CORVALLIS - The 2003 Condon Lecture at Oregon State University will discuss the sensing of the Earth's magnetic field by organisms as simple as bacteria and as complex as whales.
Joseph Kirschvink, a professor at the California Institute of Technology, will speak on "Birds, Bees, and Animal Magnetism: Unraveling the Biophysical Basis of Magnetic Field Sensitivity in Animals," on Wednesday, Oct. 8, at 8 p.m. in the LaSells Stewart Center on the OSU campus. The lecture is free and open to the public.
Kirschvink has been a pioneer in using a superconducting magnetometer to study tiny magnetic particles in Earth materials and even in humans. His discovery that putative bacteria in a meteorite from Mars contain magnetite grains resembling those in the Earth's bacteria is the best evidence yet that the red planet supported life.

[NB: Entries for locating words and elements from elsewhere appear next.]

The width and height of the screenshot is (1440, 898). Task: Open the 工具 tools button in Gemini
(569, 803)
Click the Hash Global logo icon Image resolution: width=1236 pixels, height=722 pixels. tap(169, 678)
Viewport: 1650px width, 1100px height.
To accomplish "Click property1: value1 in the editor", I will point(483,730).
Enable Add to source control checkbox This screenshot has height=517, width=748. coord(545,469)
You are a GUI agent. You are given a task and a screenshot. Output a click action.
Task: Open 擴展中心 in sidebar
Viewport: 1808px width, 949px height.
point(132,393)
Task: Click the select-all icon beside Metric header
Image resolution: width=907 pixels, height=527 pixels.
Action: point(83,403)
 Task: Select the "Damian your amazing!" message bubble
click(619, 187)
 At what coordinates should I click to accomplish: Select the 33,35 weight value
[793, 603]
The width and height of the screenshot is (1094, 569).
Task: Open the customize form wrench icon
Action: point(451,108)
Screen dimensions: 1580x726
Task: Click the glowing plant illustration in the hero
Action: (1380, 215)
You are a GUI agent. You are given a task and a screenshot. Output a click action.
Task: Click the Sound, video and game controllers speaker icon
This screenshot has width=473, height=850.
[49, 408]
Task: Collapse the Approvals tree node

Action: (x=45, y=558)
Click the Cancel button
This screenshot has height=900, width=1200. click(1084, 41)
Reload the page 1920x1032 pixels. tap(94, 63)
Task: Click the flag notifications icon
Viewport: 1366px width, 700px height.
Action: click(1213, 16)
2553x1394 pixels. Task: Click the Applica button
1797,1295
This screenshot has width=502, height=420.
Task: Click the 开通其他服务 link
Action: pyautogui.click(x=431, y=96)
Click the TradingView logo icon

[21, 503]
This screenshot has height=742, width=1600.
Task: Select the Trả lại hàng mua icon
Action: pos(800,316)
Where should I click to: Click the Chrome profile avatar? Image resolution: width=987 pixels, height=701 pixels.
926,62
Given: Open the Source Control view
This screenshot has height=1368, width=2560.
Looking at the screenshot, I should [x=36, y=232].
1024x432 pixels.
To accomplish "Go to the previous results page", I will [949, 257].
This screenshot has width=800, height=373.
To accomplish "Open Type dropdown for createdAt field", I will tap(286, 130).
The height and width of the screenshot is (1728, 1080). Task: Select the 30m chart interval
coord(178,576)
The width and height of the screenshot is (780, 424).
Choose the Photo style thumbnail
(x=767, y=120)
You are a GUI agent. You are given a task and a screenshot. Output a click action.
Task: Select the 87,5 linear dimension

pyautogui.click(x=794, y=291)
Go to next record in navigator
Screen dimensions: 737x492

Kirschvink received his doctorate from Princeton University and has taught at the CalTech since 1981. In 2002 he received the university's Richard P. Feynman Prize and delivered the American Geophysical Union's Carl Sagan Lecture, and this year Asteroid Kirschvink was named for him.
The Condon Lecture Series, named for Thomas Condon, Oregon's first professor of geology, is devoted to bringing the results of recent scientific research to general audiences.